Com'è già successo, d'altra parte, con il referendum voluto da Craxi sulla responsabilità civile dei magistrati. La politica trascura di considerare che lo scontro all'arma bianca, il corpo a corpo, è il terreno prediletto da settori cospicui e non marginali della magistratura italiana. Se proprio dobbiamo adoperare un'immagine, è come se si affrontassero sul ring di Kinshasa Muhammad Ali e George Foreman con il primo che incassava una raffica di pugni rabbiosi del secondo, ma che, dopo essersi sfiancato, venne giù in pochi minuti ("...quando lo picchiavo con tutto quello che avevo l'ho sentito sfottermi: "Tutto qui, George?". Era la settima ripresa").
Ecco, a occhio e croce, è questo lo scenario prevedibile dei prossimi tempi. Le toghe incassano da circa due anni (lo scandalo è esploso nel maggio 2019) colpi su colpi, le tifoserie avversarie urlano e strepitano convinte di aver sfibrato il contendente, ma non hanno a disposizione alcun pugno decisivo, né molte altre riprese da disputare e la corporazione ha un'enorme capacità di incassare. Senza contare il malaugurio che evoca la triste sorte toccata a Craxi, morto in esilio da latitante, o a Berlusconi, finito ai servizi sociali o ad altri sfidanti e proprio per mano di quelle toghe che si volevano punire o riformare duramente.
E dunque. Dunque pochissimi propositi di riforma sarebbero una benedizione.
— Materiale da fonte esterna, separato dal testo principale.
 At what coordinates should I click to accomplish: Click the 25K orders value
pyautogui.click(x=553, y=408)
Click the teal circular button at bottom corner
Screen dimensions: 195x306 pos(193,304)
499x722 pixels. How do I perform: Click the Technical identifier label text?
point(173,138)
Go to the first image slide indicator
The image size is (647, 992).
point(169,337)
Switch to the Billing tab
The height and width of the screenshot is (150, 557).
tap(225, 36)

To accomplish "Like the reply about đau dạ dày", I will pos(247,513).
Proposte da elaborare con calma - anche in una apposita sessione parlamentare - dopo aver riposto l'ascia di guerra, e sforzandosi per avere un colloquio ravvicinato con quegli ampi settori della magistratura che, come ha scritto Sabino Cassese sul Corriere, sono sempre più insofferenti verso il duopolio mediatico-processuale di alcuni pubblici ministeri e di opachi settori del giornalismo giudiziario. Servirebbero costruttori di ponti (come esortava il presidente Mattarella a inizio d'anno) da una parte come dall'altra per concordare un percorso di riforme di medio termine e per mettere mano alla modifica delle regole sulla giustizia a partire dalla Costituzione e dall'ordinamento giudiziario, ossia dalle norme che regolano la carriera delle toghe.
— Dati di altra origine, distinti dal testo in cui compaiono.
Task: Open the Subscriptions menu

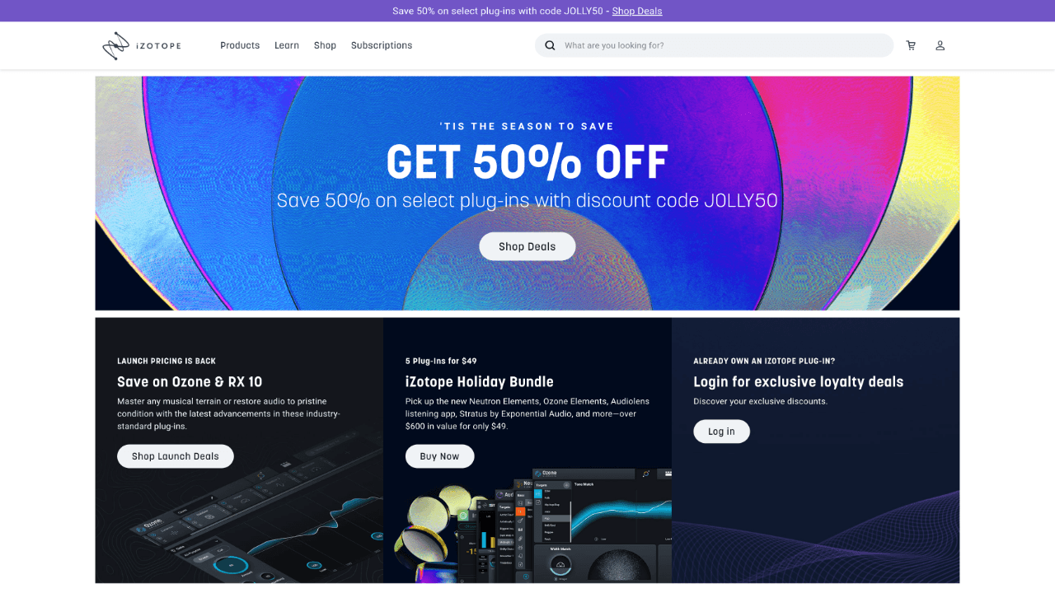Action: pyautogui.click(x=382, y=45)
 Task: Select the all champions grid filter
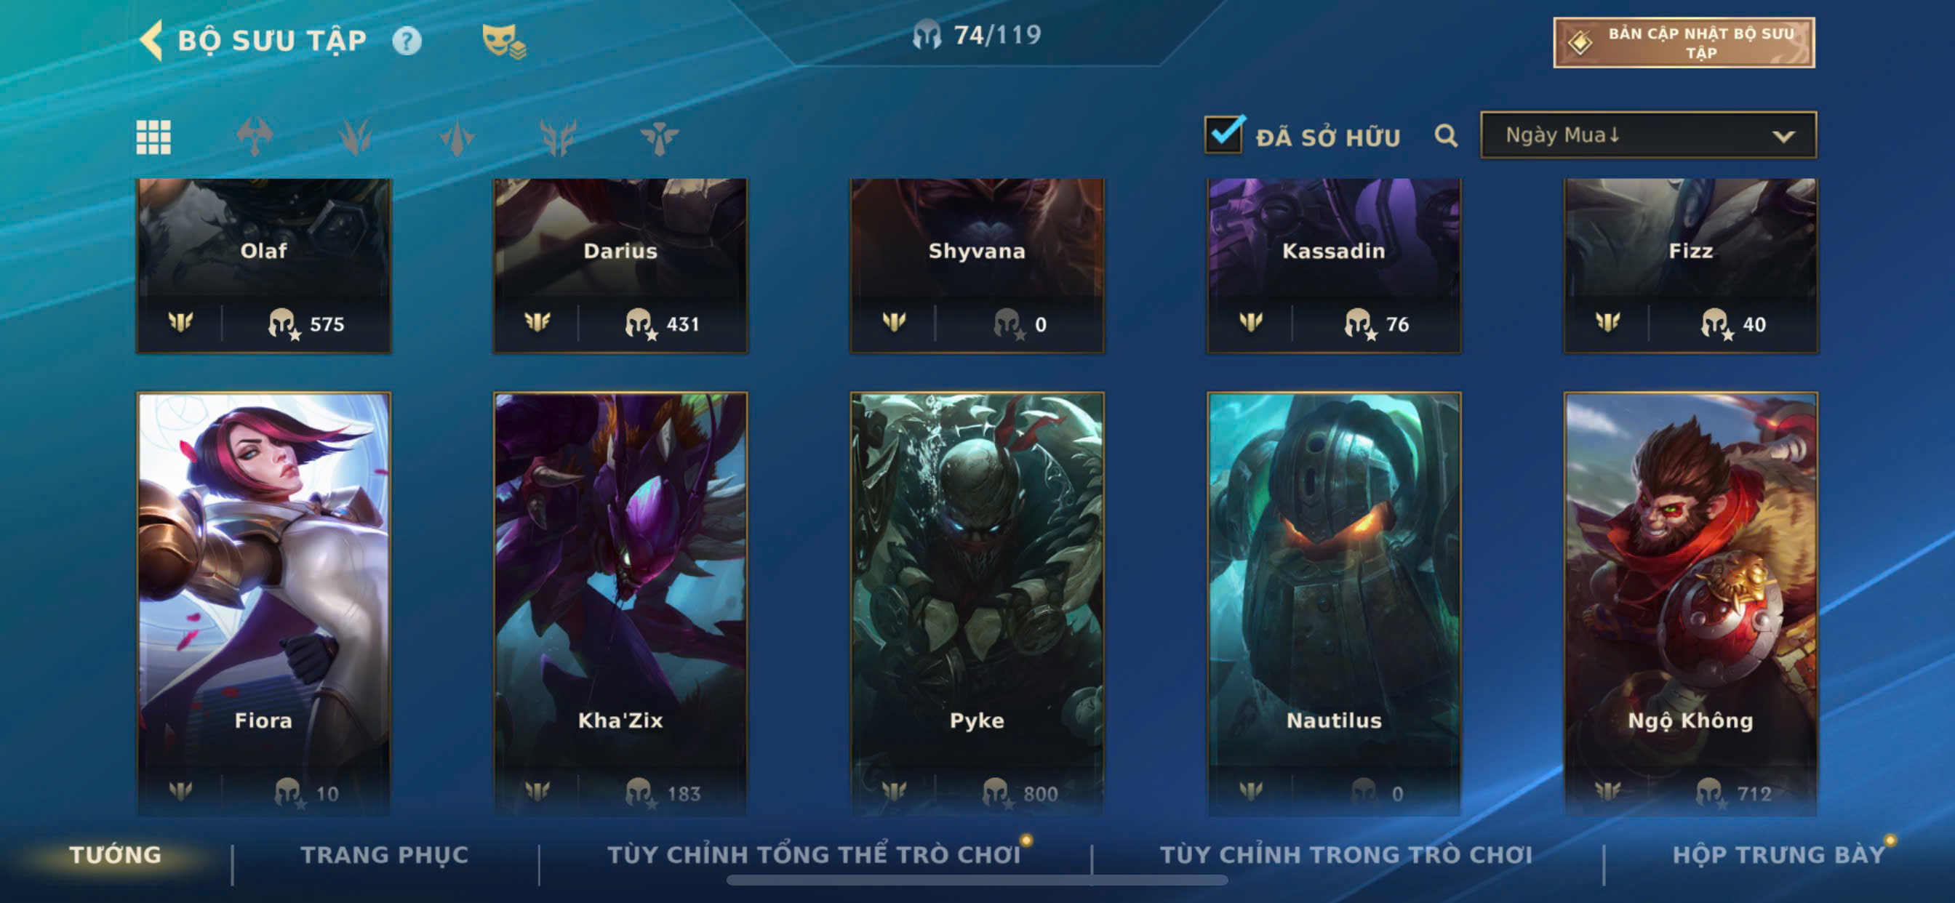[153, 137]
Dovrebbe essere ormai chiaro che mettere mano al processo civile o penale, alle intercettazioni o alle cause condominiali, senza ripensare alla collocazione costituzionale della magistratura inquirente, senza riconsiderare il modello di gestione della polizia giudiziaria, senza deflazionare la selva dei reati, senza uscire dal monolite sanzionatorio del carcere servirà a ben poco. Si tratta di rimodulare dalle fondamenta un sistema che, in molte sue componenti, è del tutto consapevole che la conservazione dello status quo produrrebbe solo ulteriori danni e ulteriori distorsioni, ma che se malamente aggredito è pronto a indossare i guantoni e ad aspettare la fatidica settima ripresa.